Michael Veale, associate professor of technology law at UCL, also raised the frightening specter of functional creep arising from Google’s conversation analysis AI – warning in response. post on that it “builds infrastructure for client-side analytics on the device for purposes other than these, which regulators and legislators will want to abuse.”

European privacy experts have particular reason to be concerned: Since 2022, the European Union has had a controversial legislative proposal on the table on message analysis, which, according to critics – including the bloc’s own data protection supervisor – represents a turning point for democratic rights around the world. region because this would force platforms to scan private messages by default.

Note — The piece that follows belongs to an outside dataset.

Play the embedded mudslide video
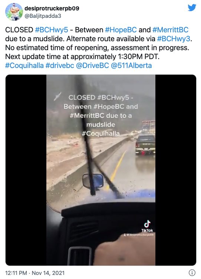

Although the current legislative proposal claims to be technology agnostic, it is widely expected that such a law would lead platforms to deploy client-side analytics in order to be able to respond to a so-called “detection order” requiring that They detect both known and unknown information. CSAM and also captures grooming activity in real time.

Earlier this month, hundreds of privacy and security experts wrote an open letter warning that the plan could lead to millions of false positives per day because client-side scanning technologies likely to be deployed by platforms in response to a legal order have not yet been proven. , deeply flawed and vulnerable to attack.

Google was contacted to address concerns that its conversation analysis AI could infringe on people’s privacy, but at press time had not responded.